Filter the data below, keeping only lines that contain "letter".

------ Available records ------

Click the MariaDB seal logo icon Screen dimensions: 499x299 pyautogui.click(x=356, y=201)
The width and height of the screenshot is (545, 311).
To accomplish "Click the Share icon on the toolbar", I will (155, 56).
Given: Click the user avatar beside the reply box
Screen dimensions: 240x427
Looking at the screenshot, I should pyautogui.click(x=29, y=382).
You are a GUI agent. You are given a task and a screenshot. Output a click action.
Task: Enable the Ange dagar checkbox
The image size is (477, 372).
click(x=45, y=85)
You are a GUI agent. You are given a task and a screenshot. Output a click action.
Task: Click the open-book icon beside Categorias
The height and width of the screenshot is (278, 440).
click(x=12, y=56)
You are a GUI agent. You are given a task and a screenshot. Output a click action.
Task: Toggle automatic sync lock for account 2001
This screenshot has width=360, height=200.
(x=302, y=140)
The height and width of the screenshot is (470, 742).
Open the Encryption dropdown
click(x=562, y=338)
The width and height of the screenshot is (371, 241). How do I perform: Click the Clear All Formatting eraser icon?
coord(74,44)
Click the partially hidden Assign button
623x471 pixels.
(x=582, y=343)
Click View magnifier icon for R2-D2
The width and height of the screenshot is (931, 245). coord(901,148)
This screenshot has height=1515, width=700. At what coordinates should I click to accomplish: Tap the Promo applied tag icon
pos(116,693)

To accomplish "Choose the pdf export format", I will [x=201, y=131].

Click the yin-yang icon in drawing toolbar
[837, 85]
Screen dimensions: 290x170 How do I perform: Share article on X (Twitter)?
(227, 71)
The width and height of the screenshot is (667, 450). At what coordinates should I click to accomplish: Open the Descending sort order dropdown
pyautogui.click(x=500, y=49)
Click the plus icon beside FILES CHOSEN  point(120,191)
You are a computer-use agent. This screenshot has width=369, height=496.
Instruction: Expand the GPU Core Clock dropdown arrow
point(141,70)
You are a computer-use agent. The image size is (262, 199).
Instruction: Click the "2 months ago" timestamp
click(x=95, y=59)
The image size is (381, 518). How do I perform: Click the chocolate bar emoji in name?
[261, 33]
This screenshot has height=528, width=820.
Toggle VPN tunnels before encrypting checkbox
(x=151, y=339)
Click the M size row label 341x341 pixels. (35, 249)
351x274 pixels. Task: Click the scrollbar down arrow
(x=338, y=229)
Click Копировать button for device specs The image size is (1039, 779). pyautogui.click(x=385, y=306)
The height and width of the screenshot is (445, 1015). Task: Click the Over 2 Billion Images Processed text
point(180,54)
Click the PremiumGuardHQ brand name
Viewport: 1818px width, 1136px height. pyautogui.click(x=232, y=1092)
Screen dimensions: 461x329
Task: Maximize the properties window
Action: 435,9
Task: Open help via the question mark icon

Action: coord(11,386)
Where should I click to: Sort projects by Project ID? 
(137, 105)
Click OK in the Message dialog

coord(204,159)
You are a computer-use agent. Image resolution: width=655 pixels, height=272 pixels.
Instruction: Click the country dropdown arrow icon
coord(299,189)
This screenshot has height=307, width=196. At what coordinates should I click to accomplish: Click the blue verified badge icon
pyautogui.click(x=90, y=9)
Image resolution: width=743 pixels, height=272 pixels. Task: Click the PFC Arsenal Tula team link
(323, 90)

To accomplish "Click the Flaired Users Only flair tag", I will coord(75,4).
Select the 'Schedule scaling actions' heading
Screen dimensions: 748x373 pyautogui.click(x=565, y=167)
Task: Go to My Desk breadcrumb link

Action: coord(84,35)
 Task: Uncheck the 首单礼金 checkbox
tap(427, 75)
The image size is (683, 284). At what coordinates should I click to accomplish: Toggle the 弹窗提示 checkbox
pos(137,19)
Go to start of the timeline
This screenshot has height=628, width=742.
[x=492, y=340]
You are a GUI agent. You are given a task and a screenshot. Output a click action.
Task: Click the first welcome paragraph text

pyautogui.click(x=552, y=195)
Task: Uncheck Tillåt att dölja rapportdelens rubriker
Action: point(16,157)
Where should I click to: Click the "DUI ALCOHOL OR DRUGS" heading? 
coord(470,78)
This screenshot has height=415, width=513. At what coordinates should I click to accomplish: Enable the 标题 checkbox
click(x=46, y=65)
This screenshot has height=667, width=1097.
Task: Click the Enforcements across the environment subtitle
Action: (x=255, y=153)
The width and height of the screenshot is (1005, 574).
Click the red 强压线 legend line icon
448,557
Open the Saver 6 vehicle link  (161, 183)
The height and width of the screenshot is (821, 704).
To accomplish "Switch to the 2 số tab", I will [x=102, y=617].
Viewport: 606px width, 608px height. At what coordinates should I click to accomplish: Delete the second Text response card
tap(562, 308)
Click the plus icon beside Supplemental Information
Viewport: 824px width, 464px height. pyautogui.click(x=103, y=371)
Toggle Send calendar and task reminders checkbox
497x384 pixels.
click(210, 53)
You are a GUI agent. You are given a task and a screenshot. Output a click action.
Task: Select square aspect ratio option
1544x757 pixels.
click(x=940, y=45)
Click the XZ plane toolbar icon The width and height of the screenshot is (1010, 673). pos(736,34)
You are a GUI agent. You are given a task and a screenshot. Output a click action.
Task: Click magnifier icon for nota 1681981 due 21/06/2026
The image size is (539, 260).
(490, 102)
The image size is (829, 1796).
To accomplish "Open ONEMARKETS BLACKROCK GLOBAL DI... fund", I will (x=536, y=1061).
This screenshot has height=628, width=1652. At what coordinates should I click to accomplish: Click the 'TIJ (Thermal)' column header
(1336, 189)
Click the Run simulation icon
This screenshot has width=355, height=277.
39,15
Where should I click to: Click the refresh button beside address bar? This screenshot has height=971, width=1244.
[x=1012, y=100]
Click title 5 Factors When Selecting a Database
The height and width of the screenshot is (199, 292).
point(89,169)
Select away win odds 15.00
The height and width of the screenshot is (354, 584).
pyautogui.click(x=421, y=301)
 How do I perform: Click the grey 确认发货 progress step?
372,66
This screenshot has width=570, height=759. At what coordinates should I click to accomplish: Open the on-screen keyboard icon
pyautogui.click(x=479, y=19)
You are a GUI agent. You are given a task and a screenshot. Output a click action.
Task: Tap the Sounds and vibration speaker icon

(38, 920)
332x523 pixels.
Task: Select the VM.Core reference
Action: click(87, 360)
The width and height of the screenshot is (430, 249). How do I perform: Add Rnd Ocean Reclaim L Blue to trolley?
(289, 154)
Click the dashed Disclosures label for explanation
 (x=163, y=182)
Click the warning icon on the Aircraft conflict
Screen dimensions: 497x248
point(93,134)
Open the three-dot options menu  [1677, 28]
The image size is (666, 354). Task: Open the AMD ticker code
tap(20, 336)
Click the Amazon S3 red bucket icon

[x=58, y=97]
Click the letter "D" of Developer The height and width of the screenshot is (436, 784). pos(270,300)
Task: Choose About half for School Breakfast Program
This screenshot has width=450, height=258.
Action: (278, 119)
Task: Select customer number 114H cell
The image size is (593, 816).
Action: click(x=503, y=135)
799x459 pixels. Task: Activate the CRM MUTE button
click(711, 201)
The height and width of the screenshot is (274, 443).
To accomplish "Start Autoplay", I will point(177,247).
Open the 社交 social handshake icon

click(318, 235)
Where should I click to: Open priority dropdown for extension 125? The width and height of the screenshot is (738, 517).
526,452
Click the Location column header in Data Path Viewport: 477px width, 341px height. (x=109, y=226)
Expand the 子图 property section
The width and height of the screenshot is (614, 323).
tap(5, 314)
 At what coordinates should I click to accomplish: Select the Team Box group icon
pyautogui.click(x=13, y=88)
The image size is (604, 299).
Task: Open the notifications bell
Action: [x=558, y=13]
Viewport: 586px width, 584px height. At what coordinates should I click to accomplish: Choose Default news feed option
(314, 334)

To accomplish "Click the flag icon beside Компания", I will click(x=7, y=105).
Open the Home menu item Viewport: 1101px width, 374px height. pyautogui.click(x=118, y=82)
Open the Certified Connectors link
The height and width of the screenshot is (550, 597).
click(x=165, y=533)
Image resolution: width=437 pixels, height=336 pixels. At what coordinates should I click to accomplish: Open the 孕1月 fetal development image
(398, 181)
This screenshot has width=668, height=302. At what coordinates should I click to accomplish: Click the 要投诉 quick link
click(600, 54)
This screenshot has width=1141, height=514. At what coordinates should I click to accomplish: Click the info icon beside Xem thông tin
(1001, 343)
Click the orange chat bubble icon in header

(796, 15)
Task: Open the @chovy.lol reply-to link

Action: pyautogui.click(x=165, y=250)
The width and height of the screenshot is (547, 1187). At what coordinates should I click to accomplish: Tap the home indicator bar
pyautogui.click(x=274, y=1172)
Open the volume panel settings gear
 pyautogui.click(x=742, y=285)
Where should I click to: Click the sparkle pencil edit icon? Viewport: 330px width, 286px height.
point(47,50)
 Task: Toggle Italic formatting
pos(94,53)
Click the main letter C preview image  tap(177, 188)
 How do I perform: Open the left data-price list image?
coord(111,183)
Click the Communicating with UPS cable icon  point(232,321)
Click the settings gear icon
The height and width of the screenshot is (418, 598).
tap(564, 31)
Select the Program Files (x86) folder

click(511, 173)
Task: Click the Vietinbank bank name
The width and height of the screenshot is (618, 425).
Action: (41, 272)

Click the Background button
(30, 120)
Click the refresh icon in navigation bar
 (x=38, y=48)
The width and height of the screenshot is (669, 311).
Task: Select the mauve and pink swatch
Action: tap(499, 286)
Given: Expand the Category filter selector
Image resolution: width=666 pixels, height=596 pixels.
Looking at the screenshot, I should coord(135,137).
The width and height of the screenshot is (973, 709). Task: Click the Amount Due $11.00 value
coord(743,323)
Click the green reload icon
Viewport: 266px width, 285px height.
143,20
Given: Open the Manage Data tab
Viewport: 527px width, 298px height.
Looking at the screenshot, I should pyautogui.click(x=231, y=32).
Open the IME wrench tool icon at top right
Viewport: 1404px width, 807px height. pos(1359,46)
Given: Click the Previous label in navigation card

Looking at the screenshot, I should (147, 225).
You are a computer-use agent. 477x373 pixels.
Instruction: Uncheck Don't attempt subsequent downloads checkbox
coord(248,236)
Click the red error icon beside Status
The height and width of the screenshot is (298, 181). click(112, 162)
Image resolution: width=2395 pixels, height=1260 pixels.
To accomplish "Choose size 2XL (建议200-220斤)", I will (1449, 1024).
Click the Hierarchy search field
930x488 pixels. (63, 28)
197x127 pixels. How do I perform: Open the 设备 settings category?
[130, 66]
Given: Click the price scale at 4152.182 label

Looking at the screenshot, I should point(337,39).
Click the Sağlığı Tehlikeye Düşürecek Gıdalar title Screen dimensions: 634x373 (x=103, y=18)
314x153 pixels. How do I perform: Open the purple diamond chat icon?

------

Response area |
Click the letter "D" of Developer The height and width of the screenshot is (436, 784). pos(270,300)
Click the main letter C preview image  tap(177, 188)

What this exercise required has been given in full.